Today I had to go downtown to the post office and since I was so far downtown I decided to make my walk worthwhile, so I brought my laptop with me (which is seriously heavy to carry that far in the heat i might add) and went to the Goat where I sat down for about an hour or so and wrote some more about my character Abby. She's pretty sweet I have to say.

This blog isn't about her though, this blog is about St. Mary's Cathedral. On the way back home I walked up Johnson which of course leads me right by St. Mary's. Anyway, all the doors were open, so, obviously, I went inside.

I walked up the steps and kind of cautiously walked in. My footsteps echoed, so I walked as softly as I possible could. There was no one around. It's beautiful inside. Candles lit for different prayers offered, stunning stained glass windows, beautiful arches. I walked around the back of the cathedral and I felt like I was an intruder - as if it were like the 1500s and I was a poor wench who wasn't suppose to be there. For some reason I was afraid of running into someone. After a few moments, I let myself relax and take in the quiet. Then I went down and sat in a pew.
What I said to God there doesn't really matter for this post, but after a few moments, with me freezing ever time I heard a noise, a woman came in.
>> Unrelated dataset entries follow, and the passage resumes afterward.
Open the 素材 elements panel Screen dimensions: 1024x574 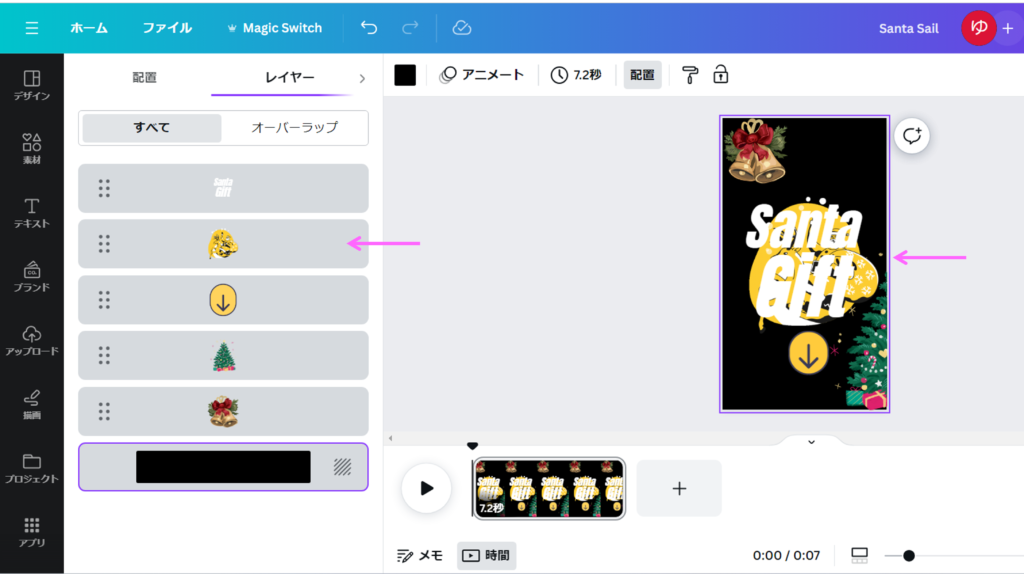[32, 148]
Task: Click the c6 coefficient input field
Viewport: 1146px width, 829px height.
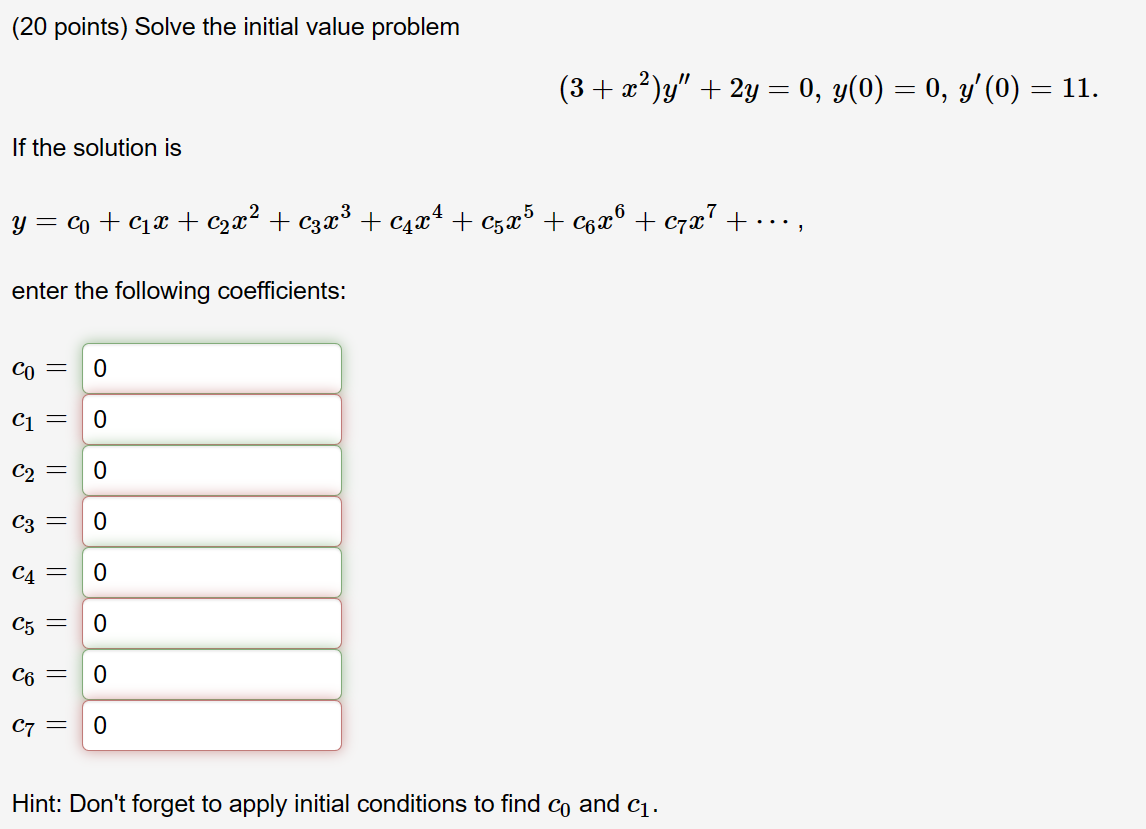Action: (210, 673)

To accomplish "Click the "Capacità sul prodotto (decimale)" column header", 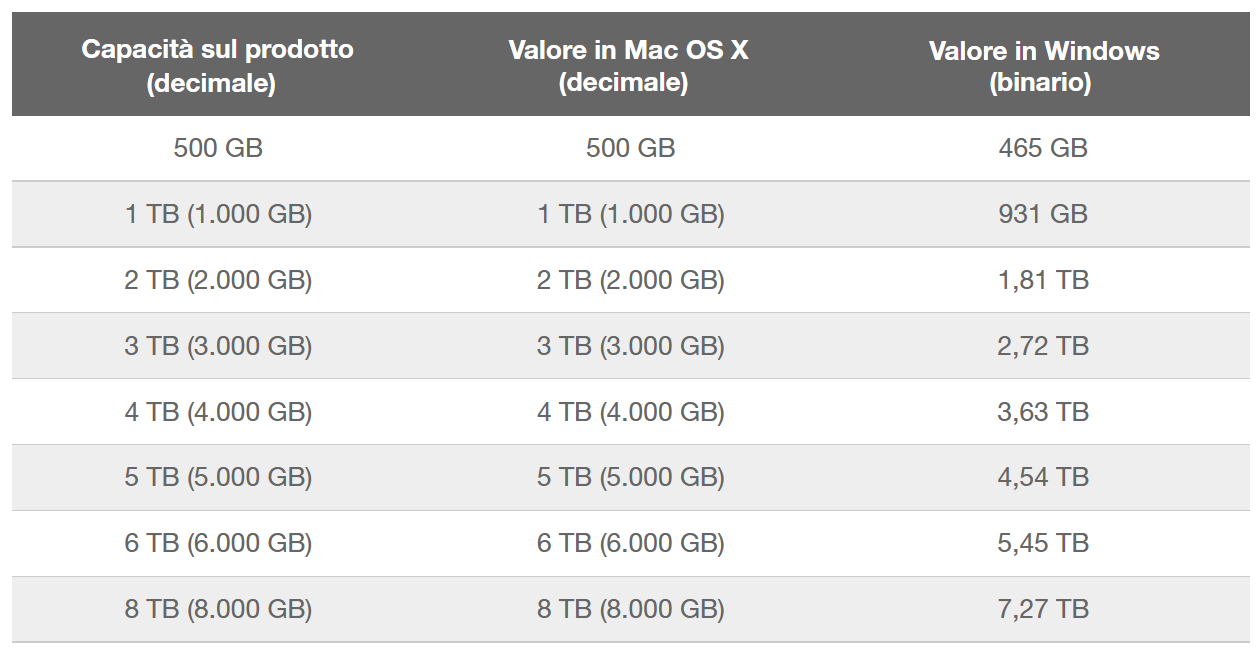I will point(217,66).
She was an ordinary woman. She walked up a different isle than I was sitting, did a kneel thing before she sat down and then kneeled in the pew on the little thing they have for you there (can you tell I'm not Catholic) and she began to pray.
Cars rattled on down the street outside, another man came in from a different part of the church who worked there, but this silence, this peace penetrated the sanctuary and it remained untouched. You almost fell into it sitting there.

Protestants aren't generally to big on the whole cathedral thing I've noticed, but I almost think that they're necessary. That it's a good thing they exist somewhere because they remind us - or at least remind me, how big God is, how powerful, and how awe inspiring. Sometimes I think that we - or at least I - need to be reminded of that.